- _Your goal_:
Retype verbatim every line of the listing from the one containing "Foro Penal solicita" down through the final line.
* * * * * * *
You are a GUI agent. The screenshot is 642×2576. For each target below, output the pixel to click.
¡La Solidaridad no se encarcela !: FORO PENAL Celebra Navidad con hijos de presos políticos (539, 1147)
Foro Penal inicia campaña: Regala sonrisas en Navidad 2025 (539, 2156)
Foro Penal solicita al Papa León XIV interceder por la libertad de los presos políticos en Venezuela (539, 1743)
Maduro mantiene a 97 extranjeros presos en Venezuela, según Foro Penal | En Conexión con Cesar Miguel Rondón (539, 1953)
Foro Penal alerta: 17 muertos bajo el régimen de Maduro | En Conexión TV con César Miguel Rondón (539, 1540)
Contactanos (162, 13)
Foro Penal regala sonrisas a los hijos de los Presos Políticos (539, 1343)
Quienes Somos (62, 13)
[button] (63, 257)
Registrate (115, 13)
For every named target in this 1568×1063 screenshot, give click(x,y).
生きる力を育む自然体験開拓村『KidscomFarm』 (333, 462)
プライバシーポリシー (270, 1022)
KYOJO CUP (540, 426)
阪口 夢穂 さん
* * * * * * *
- _Finished exercise_:
Foro Penal solicita al Papa León XIV interceder por la libertad de los presos políticos en Venezuela (539, 1743)
Maduro mantiene a 97 extranjeros presos en Venezuela, según Foro Penal | En Conexión con Cesar Miguel Rondón (539, 1953)
Foro Penal alerta: 17 muertos bajo el régimen de Maduro | En Conexión TV con César Miguel Rondón (539, 1540)
Contactanos (162, 13)
Foro Penal regala sonrisas a los hijos de los Presos Políticos (539, 1343)
Quienes Somos (62, 13)
[button] (63, 257)
Registrate (115, 13)
For every named target in this 1568×1063 screenshot, give click(x,y).
生きる力を育む自然体験開拓村『KidscomFarm』 (333, 462)
プライバシーポリシー (270, 1022)
KYOJO CUP (540, 426)
阪口 夢穂 さん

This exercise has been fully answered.